● **What is being asked**
The full listing must be reproduced exactly as given.

BEGIN Provided entries

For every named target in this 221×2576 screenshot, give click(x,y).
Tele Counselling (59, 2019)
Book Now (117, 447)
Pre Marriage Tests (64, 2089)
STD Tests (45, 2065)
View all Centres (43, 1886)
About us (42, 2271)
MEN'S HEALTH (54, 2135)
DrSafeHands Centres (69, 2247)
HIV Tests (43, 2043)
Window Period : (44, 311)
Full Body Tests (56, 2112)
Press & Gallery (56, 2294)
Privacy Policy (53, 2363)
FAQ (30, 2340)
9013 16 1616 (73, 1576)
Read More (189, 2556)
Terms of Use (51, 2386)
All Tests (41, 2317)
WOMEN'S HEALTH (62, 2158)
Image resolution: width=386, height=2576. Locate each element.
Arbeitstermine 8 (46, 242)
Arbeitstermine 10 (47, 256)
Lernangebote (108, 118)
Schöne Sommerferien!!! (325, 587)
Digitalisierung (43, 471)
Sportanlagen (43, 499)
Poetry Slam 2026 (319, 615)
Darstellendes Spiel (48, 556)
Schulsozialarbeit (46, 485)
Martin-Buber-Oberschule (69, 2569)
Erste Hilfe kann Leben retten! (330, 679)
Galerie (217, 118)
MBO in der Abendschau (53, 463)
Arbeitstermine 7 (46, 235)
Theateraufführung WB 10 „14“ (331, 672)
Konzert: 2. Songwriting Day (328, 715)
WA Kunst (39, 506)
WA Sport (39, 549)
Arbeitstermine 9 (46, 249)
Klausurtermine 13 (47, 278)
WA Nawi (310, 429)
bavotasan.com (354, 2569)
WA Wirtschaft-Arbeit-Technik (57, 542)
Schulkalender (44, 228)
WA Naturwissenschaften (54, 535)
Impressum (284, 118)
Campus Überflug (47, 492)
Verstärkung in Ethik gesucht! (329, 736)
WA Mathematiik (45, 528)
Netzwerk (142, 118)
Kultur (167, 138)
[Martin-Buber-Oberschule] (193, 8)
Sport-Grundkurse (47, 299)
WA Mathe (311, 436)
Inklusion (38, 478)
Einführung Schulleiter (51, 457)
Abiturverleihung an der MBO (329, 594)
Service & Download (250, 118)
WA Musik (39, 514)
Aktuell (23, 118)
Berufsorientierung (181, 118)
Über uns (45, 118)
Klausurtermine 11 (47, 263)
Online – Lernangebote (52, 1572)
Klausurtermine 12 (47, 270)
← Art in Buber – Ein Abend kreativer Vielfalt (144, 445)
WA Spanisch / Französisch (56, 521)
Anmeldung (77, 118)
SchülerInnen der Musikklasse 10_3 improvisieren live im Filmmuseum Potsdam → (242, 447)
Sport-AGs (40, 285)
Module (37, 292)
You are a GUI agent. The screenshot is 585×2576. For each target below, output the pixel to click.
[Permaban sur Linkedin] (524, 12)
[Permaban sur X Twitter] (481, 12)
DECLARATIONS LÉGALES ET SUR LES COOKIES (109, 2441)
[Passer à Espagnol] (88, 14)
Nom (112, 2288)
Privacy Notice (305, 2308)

END Provided entries

● **The answer**
For every named target in this 221×2576 screenshot, give click(x,y).
Tele Counselling (59, 2019)
Book Now (117, 447)
Pre Marriage Tests (64, 2089)
STD Tests (45, 2065)
View all Centres (43, 1886)
About us (42, 2271)
MEN'S HEALTH (54, 2135)
DrSafeHands Centres (69, 2247)
HIV Tests (43, 2043)
Window Period : (44, 311)
Full Body Tests (56, 2112)
Press & Gallery (56, 2294)
Privacy Policy (53, 2363)
FAQ (30, 2340)
9013 16 1616 (73, 1576)
Read More (189, 2556)
Terms of Use (51, 2386)
All Tests (41, 2317)
WOMEN'S HEALTH (62, 2158)
Image resolution: width=386, height=2576. Locate each element.
Arbeitstermine 8 (46, 242)
Arbeitstermine 10 (47, 256)
Lernangebote (108, 118)
Schöne Sommerferien!!! (325, 587)
Digitalisierung (43, 471)
Sportanlagen (43, 499)
Poetry Slam 2026 (319, 615)
Darstellendes Spiel (48, 556)
Schulsozialarbeit (46, 485)
Martin-Buber-Oberschule (69, 2569)
Erste Hilfe kann Leben retten! (330, 679)
Galerie (217, 118)
MBO in der Abendschau (53, 463)
Arbeitstermine 7 (46, 235)
Theateraufführung WB 10 „14“ (331, 672)
Konzert: 2. Songwriting Day (328, 715)
WA Kunst (39, 506)
WA Sport (39, 549)
Arbeitstermine 9 (46, 249)
Klausurtermine 13 (47, 278)
WA Nawi (310, 429)
bavotasan.com (354, 2569)
WA Wirtschaft-Arbeit-Technik (57, 542)
Schulkalender (44, 228)
WA Naturwissenschaften (54, 535)
Impressum (284, 118)
Campus Überflug (47, 492)
Verstärkung in Ethik gesucht! (329, 736)
WA Mathematiik (45, 528)
Netzwerk (142, 118)
Kultur (167, 138)
[Martin-Buber-Oberschule] (193, 8)
Sport-Grundkurse (47, 299)
WA Mathe (311, 436)
Inklusion (38, 478)
Einführung Schulleiter (51, 457)
Abiturverleihung an der MBO (329, 594)
Service & Download (250, 118)
WA Musik (39, 514)
Aktuell (23, 118)
Berufsorientierung (181, 118)
Über uns (45, 118)
Klausurtermine 11 (47, 263)
Online – Lernangebote (52, 1572)
Klausurtermine 12 (47, 270)
← Art in Buber – Ein Abend kreativer Vielfalt (144, 445)
WA Spanisch / Französisch (56, 521)
Anmeldung (77, 118)
SchülerInnen der Musikklasse 10_3 improvisieren live im Filmmuseum Potsdam → (242, 447)
Sport-AGs (40, 285)
Module (37, 292)
You are a GUI agent. The screenshot is 585×2576. For each target below, output the pixel to click.
[Permaban sur Linkedin] (524, 12)
[Permaban sur X Twitter] (481, 12)
DECLARATIONS LÉGALES ET SUR LES COOKIES (109, 2441)
[Passer à Espagnol] (88, 14)
Nom (112, 2288)
Privacy Notice (305, 2308)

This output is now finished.